A new book by Zachary Wright—Institute for the Study of Islamic Thought in Africa (ISITA) faculty affiliate, Northwestern alumnus, and associate professor at Northwestern University in Qatar—explores 18th-century Islamic scholarship in North Africa, with a particular focus on the founding of the Tijaniyya Sufi order. Realizing Islam: The Tijaniyya in North Africa and the 18th-Century Muslim World (University of North Carolina Press, 2020) is available in print and, thanks to support from the Mellon Foundation, online at library.oapen.org/handle/20.500.12657 /40109. (Hear Wright interviewed about his book at stitcher.com/podcast/new-books-network/new-books-in-islamic-studies/e/77130468.)
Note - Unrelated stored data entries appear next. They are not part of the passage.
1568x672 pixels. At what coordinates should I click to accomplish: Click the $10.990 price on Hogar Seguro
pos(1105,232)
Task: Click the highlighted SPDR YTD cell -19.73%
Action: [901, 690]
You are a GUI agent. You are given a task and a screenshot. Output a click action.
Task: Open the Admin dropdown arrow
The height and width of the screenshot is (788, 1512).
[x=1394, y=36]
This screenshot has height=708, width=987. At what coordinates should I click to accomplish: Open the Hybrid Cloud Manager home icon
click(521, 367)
Realizing Islam situates the Tijaniyya—the largest Sufi order in North and West Africa—within the broader intellectual history of Islam in the early modern period. Introducing the group’s founder, Ahmad al-Tijani (1737–1815), Wright focuses on the wider network in which al-Tijani traveled, revealing it as a veritable global Islamic revival whose scholars commanded large followings, shared key ideas, and produced literature read widely throughout the Muslim world. They were linked through chains of knowledge transmission from which emerged vibrant discourses of renewal in the face of perceived social and political corruption.
Coinciding with the book’s debut, Wright has launched an online initiative to collect and publicize literature related to the Tijaniyya. The Tijani Literature Online (tijani.org) initiative has five goals: providing accessible, objective information about the Tijaniyya and its leading scholars; creating an online database of Arabic primary sources in both published and digitized manuscript formats; creating a council of academics and Islamic scholars who conduct research on the subject; sharing published research and translations; and collecting and sharing multimedia representations of Tijani practitioners, including podcasts, songs, and spoken-word poetry.
The long-term objective of Tijani Literature Online is to complete a published reference work of Tijani authors and their writings, a project first initiated in 2005 by Bayreuth University-based scholar Ruediger Seesemann, then continued at Northwestern through a Ford Foundation grant coordinated by ISITA. This earlier work relied on a team of research scholars tasked with substantive field research throughout North and West Africa. New digital spaces, however, have opened new possibilities for resource exchange, expanding understandings of the texts themselves. Platforms like YouTube return researchers to notions of texts as performances of the type that arguably prefigured textual production in the Arabic-speaking world centuries ago. Tijani Literature Online envisions a new type of collaborative research where disciplinary boundaries of history, religious studies, anthropology, linguistics, and media studies are crossed and where archival work, philological studies, and ethnographies are conducted in dialogue with both other researchers and the communities represented in this research.
The council of scholars already has some 30 members, including academics from universities such as Harvard, Columbia, Sorbonne, and Exeter and Muslim intellectuals from diverse locations such as Egypt, South Africa, and Mexico. The initiative has been funded in part by a grant from Northwestern University in Qatar’s research office and by additional support from the Office of the Provost.